The Problem
Much of what I learned in basic academy in the late 1960s is no longer good law. If I were still operating on the basis of 40-year-old understandings, I wouldn't be very effective. The same can hold true for sergeants who are making decisions based on 10-year-old law, or lieutenants with a 20-year-old basis, or captains or chiefs with a 30-year-old basis. The rules and exceptions for criminal investigations change constantly, and those of us who have to apply current law to criminal investigations and prosecutions have no choice but to keep up with what's new.
But how are police supervisors going to do that? They send their subordinate officers to regular update training on nuts-and-bolts subjects such as search and seizure, interrogations, and other fields of specialized knowledge that patrol officers and detectives use on the job every day. Those officers return to duty from their training classes, armed with the latest court rulings.
But sometimes, officers who want to apply current law are supervised by superiors who are still laboring under the restrictions of older rulings that have been overturned by more recent decisions. Both the up-to-date officer and the out-of-date supervisor experience frustration over their information gap. Officers can lose respect for their superiors and become demoralized by the thought that they are supervised by someone who knows less than they do about the current state of the law.
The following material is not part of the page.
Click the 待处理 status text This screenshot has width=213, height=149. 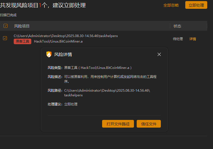(x=178, y=39)
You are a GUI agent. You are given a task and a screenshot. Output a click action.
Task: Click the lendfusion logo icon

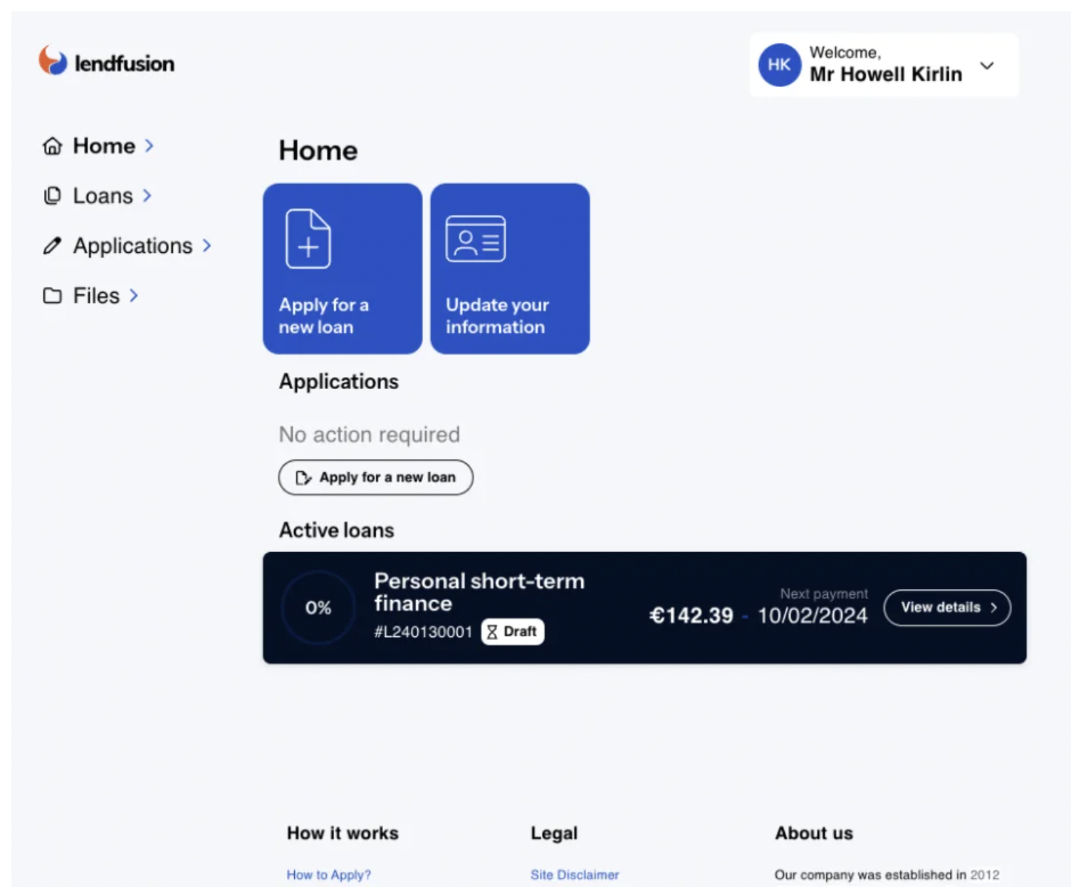click(x=53, y=61)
The problem is that once they become supervisors, many people (in all kinds of professions—not just in law enforcement), tend to concentrate their further training on management-related topics, allowing their basic technical knowledge to become stale and neglected. The longer they remain in supervisory roles, the more outdated their core police knowledge becomes, and the wider grows the information gap between them and the updated officers they're trying to supervise. The trained officer makes an arrest and search that are perfectly valid under current law, only to have his or her work rejected and criticized by a supervisor who is applying overruled law from an older era. See the problem?